Technology
GPT-Realtime: The end of call centers is approaching
With GPT – Realtime, OpenAI has introduced a new, advanced speech-to-speech model. This allows for the creation of voice assistants that can independently and reliably conduct and record conversations. This raises the question: What will happen to all the support staff?
Table of Content
Background: GPT-Realtime as a support replacement
- At the end of August, OpenAI released GPT-Realtime and the associated Realtime API . This is a so-called speech-to-speech model. This means that the artificial intelligence doesn’t have to first translate what it hears into text and then formulate a textual response, which is then output as audio. Instead, it responds directly and in real time to queries. The AI thus conducts a real conversation.

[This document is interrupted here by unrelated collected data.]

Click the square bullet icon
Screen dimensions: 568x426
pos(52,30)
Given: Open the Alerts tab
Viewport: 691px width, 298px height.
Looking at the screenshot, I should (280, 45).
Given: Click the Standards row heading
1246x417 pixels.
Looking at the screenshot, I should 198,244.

- At the launch of GPT-Realtime, the costs are relatively high at $32 per million audio input tokens. Alex Levin, CEO of voice agent specialist Regal.io, writes on LinkedIn that competing products are currently four times cheaper. However, it is expected that OpenAI will be able to quickly reduce costs through mass scaling.

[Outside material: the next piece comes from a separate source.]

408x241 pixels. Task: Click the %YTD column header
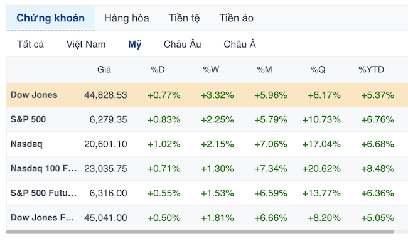tap(371, 70)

- In addition, more and more companies are massively reducing jobs in their customer service departments . Salesforce CEO Marc Benioff has announced , among other things, that 4,000 customer service positions will be replaced by AI. The employees will reportedly be retained in sales.
Classification: Win-win situation for companies
- Customer service is one of the biggest pain points for every business. Companies that offer no or inadequate support are heavily criticized for this – neobroker Trade Republic is a prime example . However, those who make the effort to build a high-performing support team are faced with very high personnel costs .

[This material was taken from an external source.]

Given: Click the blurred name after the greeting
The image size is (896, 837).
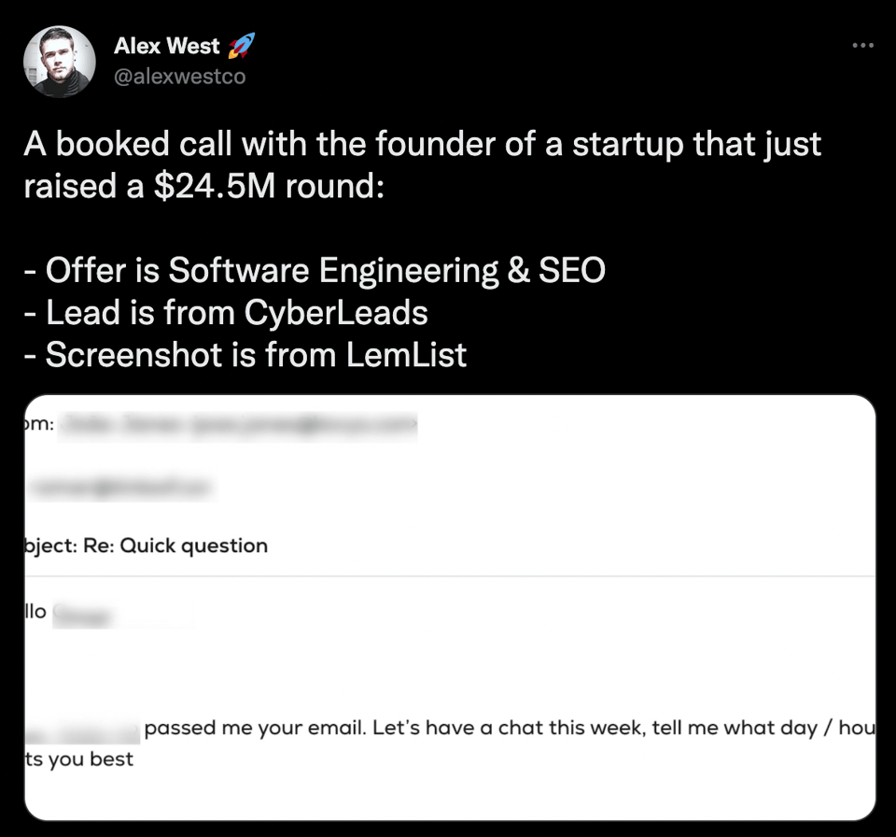Looking at the screenshot, I should pos(84,616).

- Human support doesn’t even guarantee that customers will be satisfied with the service. A quick look at review portals like Trustpilot is enough. Ultimately, it’s a win-win situation for companies when they integrate voice assistants based on GPT-Realtime.
- On the one hand, the company’s external image improves: AI assistants make 24/7 availability a breeze – without any tedious labor law discussions. On the other hand, sophisticated voice agents ensure that the number of support staff is drastically reduced. Because if we’re honest, we know that positions that can be eliminated will be eliminated despite all the apparent advance denials.
Voices:
- The telephone company T-Mobile has introduced the new OpenAI technology after a six-month trial. Kirby Thorton , Senior Product Manager of AI at T-Mobile, says : “OpenAI’s real-time API and the new speech-to-speech model make our upgrade assistant feel natural: rapid speaker transitions, customers can interrupt and redirect mid-sentence, and the voices sound human-like . The model reliably follows instructions and, thanks to Function Calling, securely connects to our pricing, inventory, and offer data. It’s the first voice stack we’ve deployed that combines a great user experience with the reliability we need in production.”
- Andreas Granig is CEO of the telephone service provider Sipfront. He sees the business models of many voice AI startups under threat. In a LinkedIn post, he writes: “There are a number of startups that simply provide an interface to the public telephone network for existing speech-to-speech AI services – often without a significant moat and largely dependent on Twilio and others. And now they are under massive pressure.”
- Salesforce co-founder Marc Benioff echoes the same sentiment in the podcast (starting at 1:45). “I reduced the number of service agents from 9,000 to 5,000 because I need fewer people. […] We now have agent-based sales that calls back every person who contacts us.”
Outlook:
- It’s no secret that the low-wage sector is under severe threat from artificial intelligence. This raises the question: What will the millions of support employees around the world do if they lose their jobs? A job in sales, like at Salesforce, is also only a temporary solution.
- GPT-Realtime currently lacks the ability to fully evaluate the results. This makes it difficult for companies to evaluate the results, making monitoring difficult. The higher initial costs are also a hurdle, especially for startups and SMEs, leading to some long-serving service employees holding on to their jobs for a few more years.
- However, anyone who has observed the development of AI and language models in recent months and years also knows that both the control options and the financial problems will sooner or later no longer be an obstacle. With better AI models and consolidation in the AI market, prices will fall and performance will improve at the same time. And then, unfortunately, things will probably become difficult for human service employees.